*Your tasks*:
A: In the text below on caring for disabled family members, reproduce word for word the passage from "5. Try a schedule." to "the mind heal.".
B: In the text below on caring for disabled family members, what does taking care of yourself mean for the writer?

*Text shown*:
****************************************

June 11, 2012

Motivating and Caring for the Disabled

Image credit: Tyashki
My mother is sick, and has been since before I was born. She's a type 1 diabetic, she has severe rheumatoid arthritis, suffers from PTSD and has recently been diagnosed with retinal neuropathy (she's going blind). When all of that is combined it means a really depressed, tired woman. I love my mom, completely and unendingly, but sometimes she can be frustrating. You see, while she is my mother, I'm her primary caregiver.

The bright side to this is I've learned some fantastic skills in dealing with and caring for disabled family members. In an effort to help other people who find themselves in a similar situation, here are some useful tips I've compiled over the past couple years. I hope they are of use to you.
  1. Take care of yourself. If you get too stressed, tired or grouchy it will make it impossible to do your job, let alone do it well. For me, this means regular sleep, time with my friends and lots of prayer.
  2. Talk to them (if this is possible) about what they need the most help with. Be gentle, loving and don't raise your voice. For example, my mom needs help with changing my little siblings' diapers and doing the dishes the most. I wouldn't have known this if we hadn't talked about it.
  3. Feed them a really, really good breakfast. Fresh fruit, whole grains and protein (yogurt, peanut butter, etc.) are the fundamentals of this meal. An awesome breakfast will help elevate their mood, relieve pain and stress, and energize them. This leads to a better day for them, and less work for you.
  4. Go outside. Sunlight has been proven to help people feel happier, and the fresh air will increase the amount of oxygen available to their body, which also helps them feel better. A better mood means less pain, less stress and will release them from the mental cage a house can become. If getting them outside isn't an option, set them by an open window to soak up the sunshine and fresh air that way.
  5. Try a schedule. This is especially important if they suffer from depression or bipolar, as studies have shown a regular schedule helps to stabilize mood. For my family, we try to keep meals, naptime and bedtime at the same times every day. This is doubly helpful because it helps the kids too.
  6. Open a window and turn on the radio. Good, uplifting music helps a person feel happy, and the fresh air helps them feel better too. When you're inside, turn the tv off and turn on some nice music.
  7. Make sure they get regular sleep. Lack of sleep causes hormone imbalances, weakens the immune system, and lowers mood. Regular, ample amounts of sleep help the body and the mind heal.
  8. Regularly communicate with their doctors about treatment options, better medications, dosage adjustments, and more. Avoid addictive medications and medications that the body can develop a tolerance to. When possible, try alternative treatments such as acupuncture, aroma therapy, massage and diet changes.
  9. Do your research. Your doctor won't tell you all the options, and your doctor might not even know about some options. My mom went through several doctors before she found someone who knew enough about type 1 not to put her into a coma. So do your own research. Educate yourself. The more prepared you are, the better.

****************************************

*Record set*:

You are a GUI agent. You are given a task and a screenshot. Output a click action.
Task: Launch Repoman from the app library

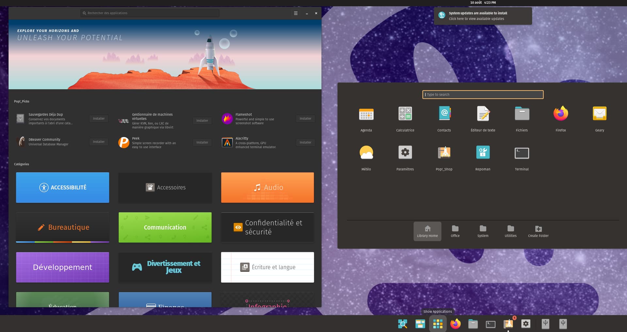tap(483, 153)
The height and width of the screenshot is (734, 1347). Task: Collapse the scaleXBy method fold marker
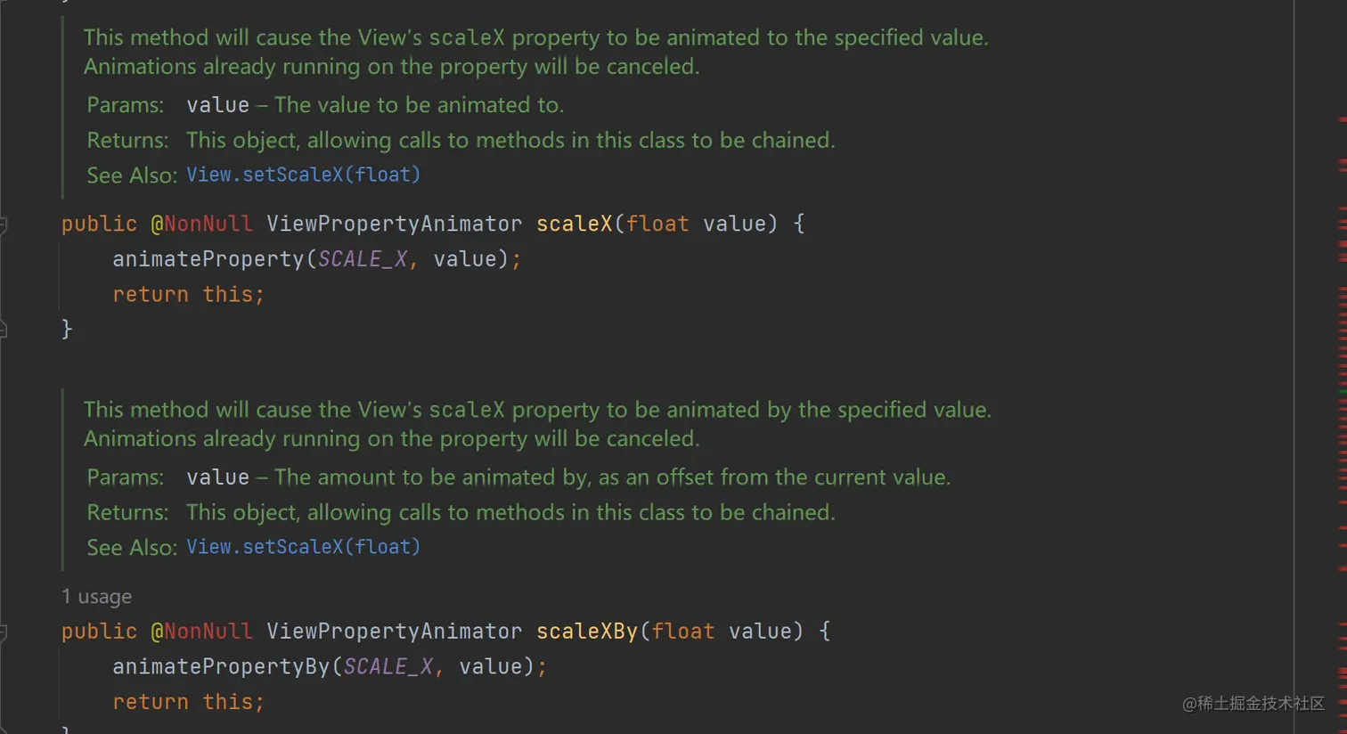coord(4,632)
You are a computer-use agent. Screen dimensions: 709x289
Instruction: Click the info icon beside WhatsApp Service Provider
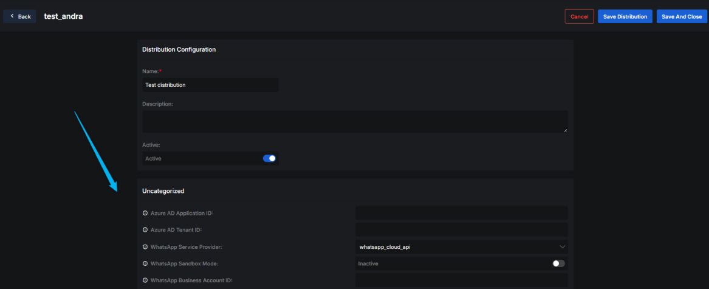[145, 247]
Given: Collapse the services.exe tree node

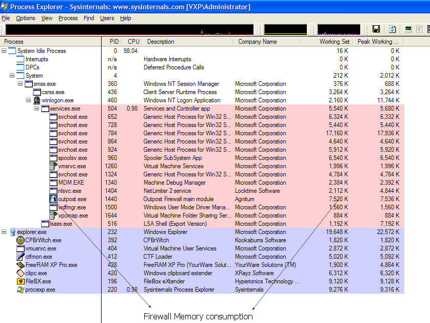Looking at the screenshot, I should coord(37,109).
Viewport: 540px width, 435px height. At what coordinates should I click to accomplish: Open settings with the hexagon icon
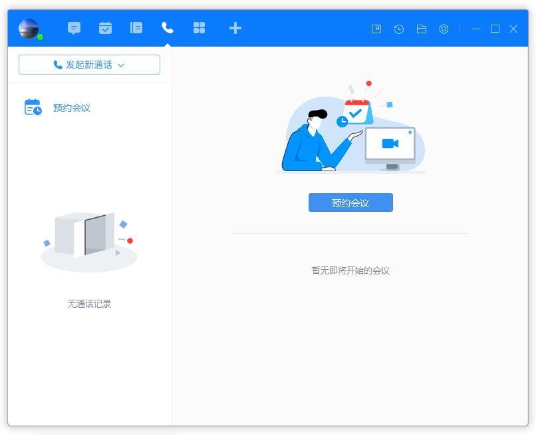click(444, 29)
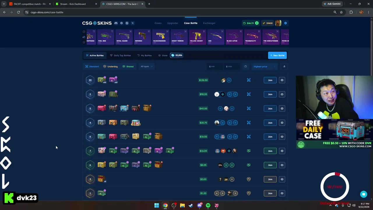Join the $90.55 battle
The width and height of the screenshot is (373, 210).
(x=270, y=94)
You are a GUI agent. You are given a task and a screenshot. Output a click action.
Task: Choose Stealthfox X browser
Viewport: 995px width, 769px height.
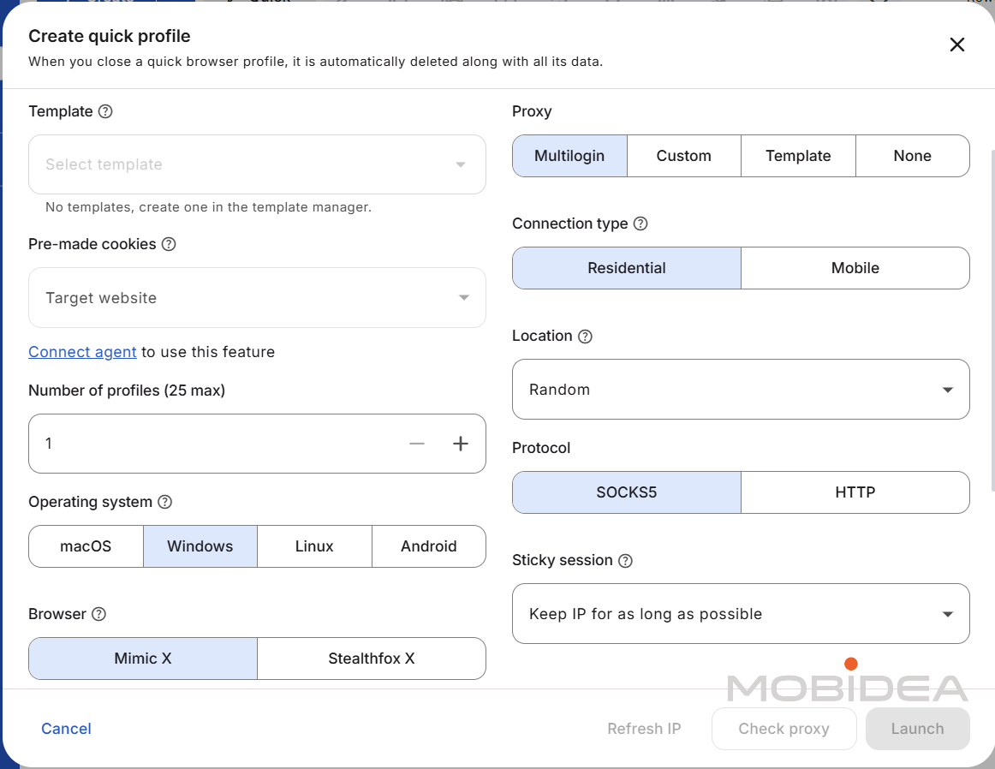tap(371, 659)
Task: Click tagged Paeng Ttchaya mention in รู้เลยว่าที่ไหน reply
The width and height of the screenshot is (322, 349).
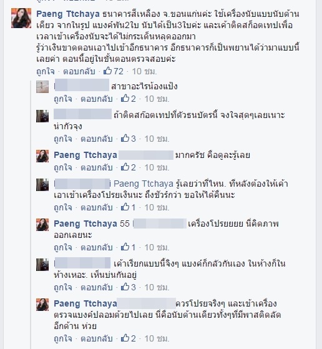Action: 144,184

****************************************

*Solutions to the exercise*:
A:
5. Try a schedule. This is especially important if they suffer from depression or bipolar, as studies have shown a regular schedule helps to stabilize mood. For my family, we try to keep meals, naptime and bedtime at the same times every day. This is doubly helpful because it helps the kids too.
  6. Open a window and turn on the radio. Good, uplifting music helps a person feel happy, and the fresh air helps them feel better too. When you're inside, turn the tv off and turn on some nice music.
  7. Make sure they get regular sleep. Lack of sleep causes hormone imbalances, weakens the immune system, and lowers mood. Regular, ample amounts of sleep help the body and the mind heal.

B: Regular sleep, time with friends, and lots of prayer.